Navy restricts IT buys
- By Bill Murray
- Nov 05, 2000
Beginning this month, Navy Department contracting chiefs must assess and
pass along to senior officials any waivers for information technology buys
that fall outside the Navy's massive intranet program.
H. Lee Buchanan, the assistant Navy secretary for research, development
and acquisition, issued a memo Oct. 19 requiring that all Navy contracting
officers receive permission before buying a technology product or service
from a contract other than the Navy Marine Corps Intra-net contract if that
product or service is offered under NMCI. The order covers all IT buys
worth more than $25,000.
Under the NMCI contract, which was awarded to Electronic Data Systems
Corp. last month for $6.9 billion, multiple Navy and Marine Corps short-based
networks worldwide will be linked together in an effort to create a seamless
The list of products affected by the order includes deliveries from
pre-awarded governmentwide contracts as well as individual contracts. The
order covers data and video products and services but not voice services
because NMCI won't offer those until 2003. And it does not affect systems
for mission-critical areas such as cryptology.
"We want to track to an infinite degree our IT spending," said Lt. Jane
Alexander, a Navy spokeswoman.
Buchanan called for contracting officers to conduct reviews before awarding
contracts — or even before issuing vendor solicitations — "to avoid the
potential for duplication of expenditures" for NMCI capabilities.
Buchanan limited the delegation of authority for conducting the reviews
to the flag and senior executive service levels. The heads of contracting
offices also need to determine whether computing products or services purchased
before NMCI is installed at their offices are "essential to successful
execution of a command or program initiative," Buchanan wrote. An organization
can purchase IT services that cover a period that will expire before the
organization starts using NMCI.
The directive also shows that department officials are not going to
relax the mandatory nature of the NMCI contract.

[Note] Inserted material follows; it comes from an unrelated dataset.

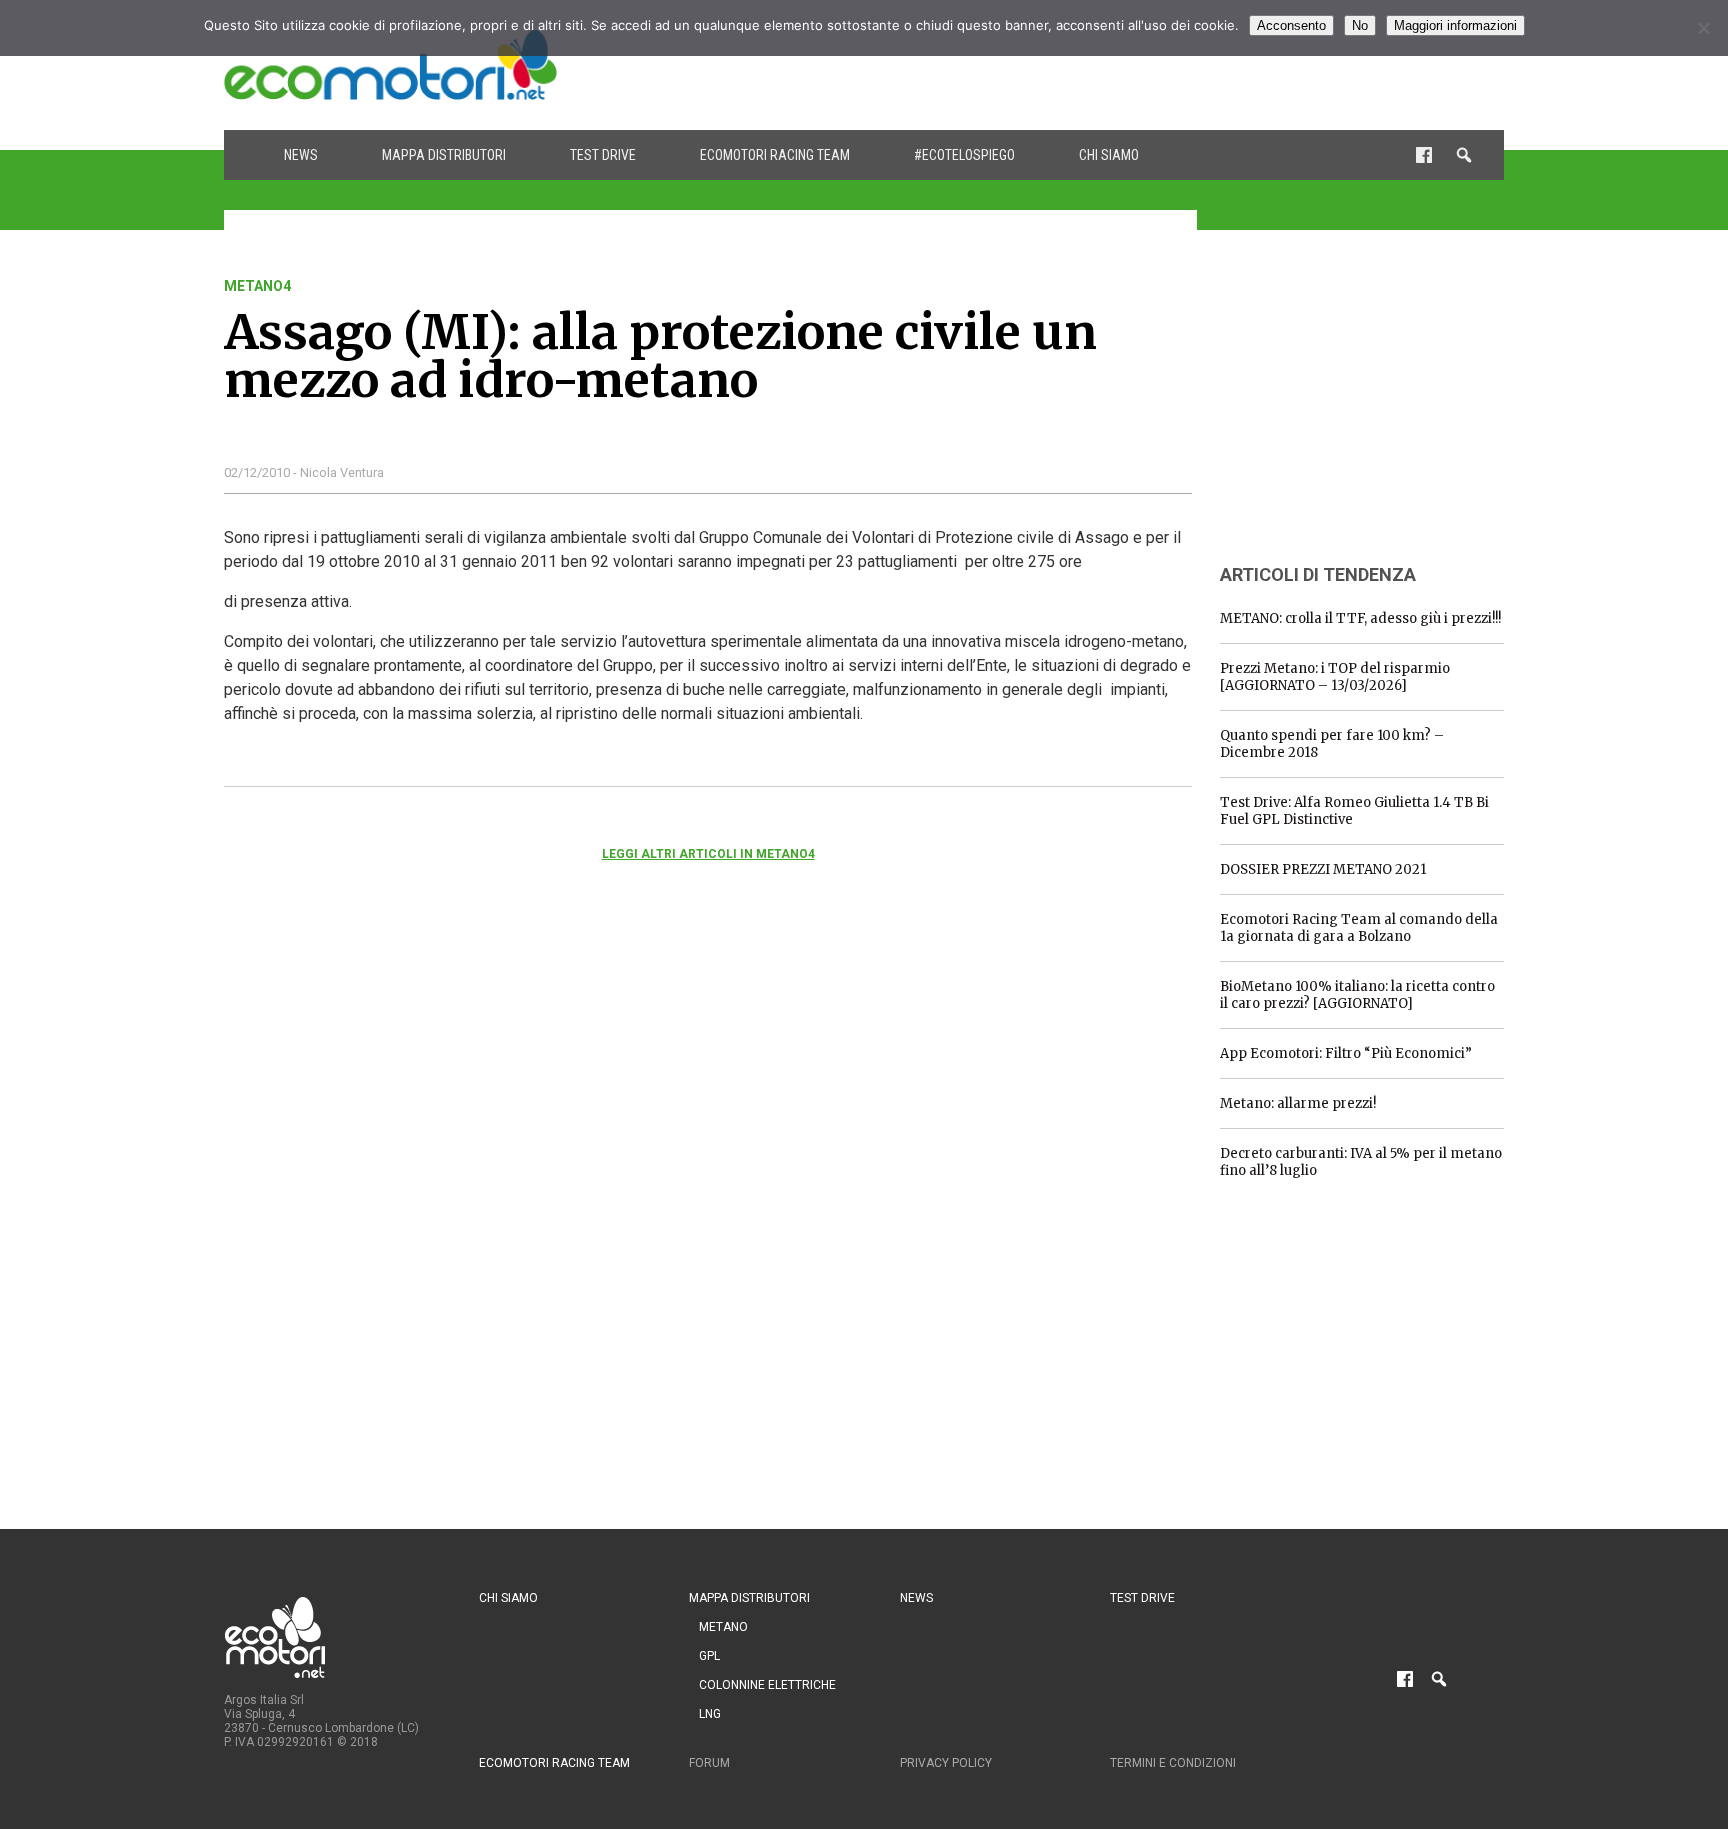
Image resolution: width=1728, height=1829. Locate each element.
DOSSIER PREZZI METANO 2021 (1323, 869)
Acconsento (1291, 25)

"I don't see this as being a big problem," said Harold Hanson, executive
director for contracts at Naval Sea Systems Command headquarters, which
will start rolling out NMCI within the next six months. "I can't imagine
that people are going to be buying NMCI-like services except through that
Contracting officers in organizations that won't deploy NMCI until later
may have difficulty forecasting future IT purchases, but "we'll just have
to deal with it" if it's a legitimate purchase request, Hanson said.
"Given what they're trying to do with that contract, they are absolutely
going to have to get control over who's purchasing what," said Chip Mather,
a senior vice president at Acquisition Solutions Inc. of Chantilly, Va.
"But there has to be an alternative [way] of getting people machines today."